Monday, Feb. 20, 1956

Children's Mental Hospital

Mental illness in a child often seems more strangely frightening than mental illness in an adult. An emotionally disturbed child is far more likely than an adult to act out his hostile and aggressive impulses, instead of merely talking them out, because deeds are more natural to him than words. In a mental hospital this sometimes makes the child patient* a demon of destructiveness, and many institutions refuse to accept him.

Last week bigwig psychiatrists from across the U.S. converged on Ann Arbor to help dedicate a monument to the proposition that more can and must be done for such children: the Children's Psychiatric Unit at the University of Michigan Hospital. Though the six-story, yellow brick building was barely finished, 30-odd children from the ages of six to twelve had been moved in. The unit's capacity: 75. That is sizable for a children's mental hospital, though many thousands of children in the U.S. need psychiatric hospital care.

Positive & Negative. Says Dr. Raymond W. Waggoner, the university's chief of psychiatry: "The design was governed. by two factors. The positive was to make a hospital for children as much like home as possible. The negative was to create a building in which the child could not destroy himself or other objects."

To achieve the negative, heat is supplied by forcing air over hot-water pipes in the ceiling--in an earlier building the children tore ordinary radiators apart. Walls are lined with rugged tile up to a height of seven feet. Thermostats are covered by grills. Door hinges are made so that they cannot be dismantled. Beds, like other furniture, are of rugged, 1 1/4-in. oak. "We tried steel beds before," says Dr. Waggoner, "and they only lasted a few months."

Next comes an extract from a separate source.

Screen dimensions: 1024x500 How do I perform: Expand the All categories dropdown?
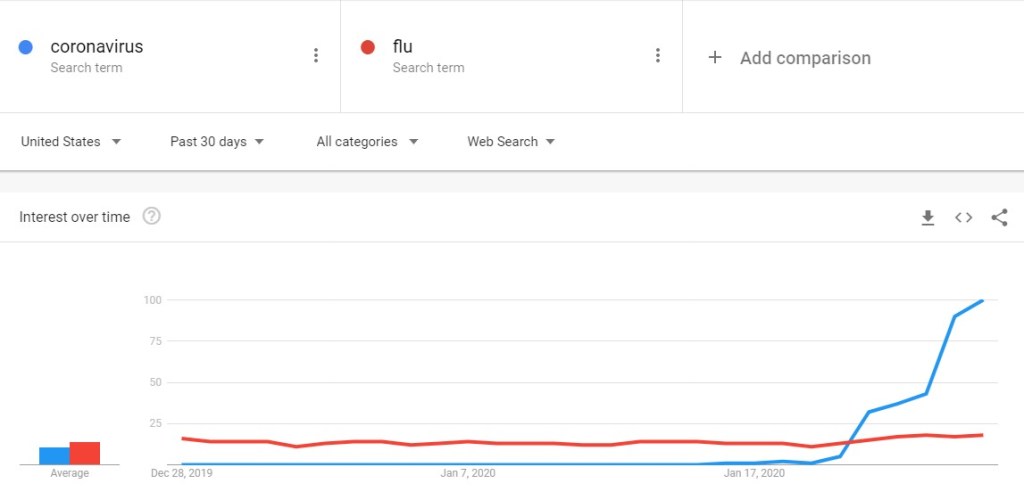[x=367, y=142]
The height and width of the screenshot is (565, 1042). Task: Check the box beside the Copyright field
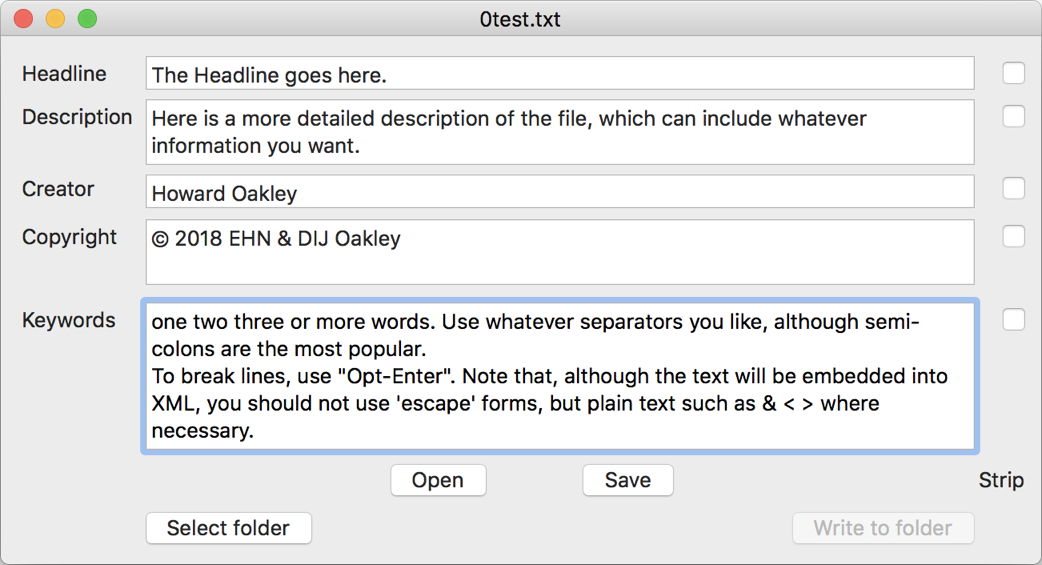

Basic plans for the new units were roughed out on the living-room floor of Child Psychiatrist Ralph D. Rabinovitch and his psychiatrist-wife Sara Dubo. (They have since resigned, will leave after the unit is in full operation.) In the planning, their first premise was that a mentally ill child has suffered a lack of something vital in his home life. It would only make things worse to keep him in an old-fashioned institution. So, despite all the precautions needed for damage control, they stressed what Dr. Waggoner calls the positive, made the atmosphere in the unit as little like that of a hospital as possible.

Talk & Schooling. Dormitory floors have no big wards, only rooms with one to four beds. One floor, for more tractable patients and those almost ready to go home, has 27 beds. Staff members, who outnumber patients almost two to one, wear no uniforms. To give a feeling of going from home to school, patients leave their dormitory floors after breakfast and go to a floor where there are classrooms, workshops, rooms for remedial reading--and a kitchen for smudging up fudge and popping corn.

Each child gets three to five hours every week with one of the 16 resident psychiatrists, besides an individually tailored program of schooling and shopwork. Most important, every child is encouraged and helped to develop family-like attachments to patients and staff members.

Average stay in the new unit is expected to be eight months. Average cost: $6,000 (although most patients are treated free). The hospital does not turn down even the toughest cases. It has taken in firebugs and killers (one boy who had killed his parents was admitted for diagnosis), helped them find useful lives in the world.

* Children's mental illnesses vary widely and cannot be pigeonholed into neat categories. To avoid sticking themselves with the pin on a diagnostic label, many psychiatrists prefer to lump all juvenile mental patients under the cliche heading "emotionally disturbed."